East African Woman Carrying Cane Sarah Waiswa
Exhibitions

Bristol Photo Festival: Lips touched with blood by Sarah Waiswa

Sarah Waiswa takes images from the British Empire & Com­mon­wealth Col­lec­tion and responds to them with her own por­trait photographs.

Waiswa places her contemporary portraits of African people alongside manipulated portraits from the archive to challenge colonialism, power and identity. By obscuring the subjects so only their silhouettes remain, Waiswa interrupts the colonial gaze and takes the power away from the photographer.

“The archival images show the power imbalance that existed between the colonialists and the natives. In the archival images, the photographers had the power to define the narrative. They presented the people in the way they saw them, and not necessarily as who they were.
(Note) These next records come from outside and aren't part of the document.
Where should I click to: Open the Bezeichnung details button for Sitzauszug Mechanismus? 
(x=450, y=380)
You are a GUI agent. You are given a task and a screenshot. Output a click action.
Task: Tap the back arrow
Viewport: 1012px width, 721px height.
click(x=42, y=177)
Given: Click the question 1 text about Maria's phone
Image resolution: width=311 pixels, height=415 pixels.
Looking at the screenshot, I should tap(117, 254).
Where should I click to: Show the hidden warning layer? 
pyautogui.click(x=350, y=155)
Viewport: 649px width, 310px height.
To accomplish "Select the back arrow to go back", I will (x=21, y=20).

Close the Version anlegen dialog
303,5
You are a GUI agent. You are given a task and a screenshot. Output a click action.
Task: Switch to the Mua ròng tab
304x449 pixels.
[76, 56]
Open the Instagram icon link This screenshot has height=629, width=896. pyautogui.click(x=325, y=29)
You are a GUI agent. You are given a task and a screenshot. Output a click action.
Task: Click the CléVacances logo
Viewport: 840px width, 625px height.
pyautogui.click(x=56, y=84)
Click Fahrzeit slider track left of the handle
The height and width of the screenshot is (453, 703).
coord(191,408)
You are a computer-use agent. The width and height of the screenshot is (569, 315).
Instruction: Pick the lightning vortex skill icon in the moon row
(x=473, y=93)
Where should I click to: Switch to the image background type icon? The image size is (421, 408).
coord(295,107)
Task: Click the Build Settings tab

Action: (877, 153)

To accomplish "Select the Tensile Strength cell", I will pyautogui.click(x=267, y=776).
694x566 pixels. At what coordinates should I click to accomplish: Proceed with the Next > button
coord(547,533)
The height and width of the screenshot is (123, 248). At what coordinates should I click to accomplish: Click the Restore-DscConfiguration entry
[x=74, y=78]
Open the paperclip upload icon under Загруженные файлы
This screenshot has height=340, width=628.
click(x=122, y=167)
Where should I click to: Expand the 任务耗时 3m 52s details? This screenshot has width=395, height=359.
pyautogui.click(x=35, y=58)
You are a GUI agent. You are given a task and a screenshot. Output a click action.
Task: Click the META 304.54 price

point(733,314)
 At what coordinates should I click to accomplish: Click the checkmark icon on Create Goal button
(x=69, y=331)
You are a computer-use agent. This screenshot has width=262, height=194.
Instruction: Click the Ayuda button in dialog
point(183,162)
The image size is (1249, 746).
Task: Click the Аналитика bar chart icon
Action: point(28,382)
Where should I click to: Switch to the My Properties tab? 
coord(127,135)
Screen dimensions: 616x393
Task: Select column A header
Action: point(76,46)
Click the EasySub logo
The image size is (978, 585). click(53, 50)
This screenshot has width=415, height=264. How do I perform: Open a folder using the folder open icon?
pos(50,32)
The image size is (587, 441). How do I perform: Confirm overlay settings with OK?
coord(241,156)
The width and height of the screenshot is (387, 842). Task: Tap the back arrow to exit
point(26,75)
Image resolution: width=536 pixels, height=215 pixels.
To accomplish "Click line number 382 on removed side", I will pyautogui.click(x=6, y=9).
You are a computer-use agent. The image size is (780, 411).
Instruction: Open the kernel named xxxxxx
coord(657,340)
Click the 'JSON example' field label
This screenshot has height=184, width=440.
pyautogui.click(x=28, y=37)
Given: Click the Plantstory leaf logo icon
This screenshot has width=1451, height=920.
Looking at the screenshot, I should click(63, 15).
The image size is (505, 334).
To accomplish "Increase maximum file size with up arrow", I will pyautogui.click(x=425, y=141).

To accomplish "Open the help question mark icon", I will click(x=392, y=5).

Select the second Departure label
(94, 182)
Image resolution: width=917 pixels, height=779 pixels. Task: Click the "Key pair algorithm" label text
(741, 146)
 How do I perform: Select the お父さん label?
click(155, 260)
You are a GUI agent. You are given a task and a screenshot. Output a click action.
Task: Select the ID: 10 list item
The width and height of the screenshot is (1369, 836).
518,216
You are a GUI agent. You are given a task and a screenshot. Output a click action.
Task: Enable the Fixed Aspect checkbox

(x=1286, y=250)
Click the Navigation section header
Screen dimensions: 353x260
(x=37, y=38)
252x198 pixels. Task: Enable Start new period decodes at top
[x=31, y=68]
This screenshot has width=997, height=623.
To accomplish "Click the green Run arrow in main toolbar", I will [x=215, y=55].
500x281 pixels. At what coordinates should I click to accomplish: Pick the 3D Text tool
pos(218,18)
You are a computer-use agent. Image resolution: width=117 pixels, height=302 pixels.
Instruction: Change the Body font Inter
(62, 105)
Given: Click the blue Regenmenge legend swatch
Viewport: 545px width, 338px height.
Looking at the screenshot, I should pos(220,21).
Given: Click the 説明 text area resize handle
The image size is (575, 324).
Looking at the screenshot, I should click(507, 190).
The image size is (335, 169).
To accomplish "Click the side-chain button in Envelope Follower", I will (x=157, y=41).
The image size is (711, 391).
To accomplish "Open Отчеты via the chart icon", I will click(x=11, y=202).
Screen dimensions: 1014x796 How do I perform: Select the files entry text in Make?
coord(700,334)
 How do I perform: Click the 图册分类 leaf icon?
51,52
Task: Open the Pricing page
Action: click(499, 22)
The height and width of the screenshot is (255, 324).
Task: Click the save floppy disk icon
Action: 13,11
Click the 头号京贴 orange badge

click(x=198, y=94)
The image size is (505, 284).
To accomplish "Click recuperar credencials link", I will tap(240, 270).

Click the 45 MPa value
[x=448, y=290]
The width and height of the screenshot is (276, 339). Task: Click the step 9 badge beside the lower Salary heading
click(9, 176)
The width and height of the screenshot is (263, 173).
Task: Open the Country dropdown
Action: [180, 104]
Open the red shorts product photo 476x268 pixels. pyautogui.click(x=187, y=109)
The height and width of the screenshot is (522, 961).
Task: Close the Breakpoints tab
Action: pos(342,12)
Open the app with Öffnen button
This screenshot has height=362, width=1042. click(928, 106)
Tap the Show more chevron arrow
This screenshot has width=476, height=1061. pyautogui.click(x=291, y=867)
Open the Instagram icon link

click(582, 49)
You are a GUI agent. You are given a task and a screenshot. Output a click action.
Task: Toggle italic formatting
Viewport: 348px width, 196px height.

The Kenyans pictured are seen but not really seen.” – Sarah Waiswa

The archive photographs in Lips Touched with Blood are from the British Empire & Commonwealth Collection at Bristol Archives. The collection contains around half a million photographs from the countries of the former British empire, alongside film, oral history, objects and documents. The photographs date from 1860 to the 1970s, and were mostly taken by British travellers.

Sarah Waiswa is a documentary and portrait photographer based in Nairobi, Kenya. She is particularly interested in exploring identity on the African continent. Sarah had access to thousands of digitised archive images via the new British Empire & Commonwealth Collection online catalogue.

This exhibition is part of Bristol Photo Festival.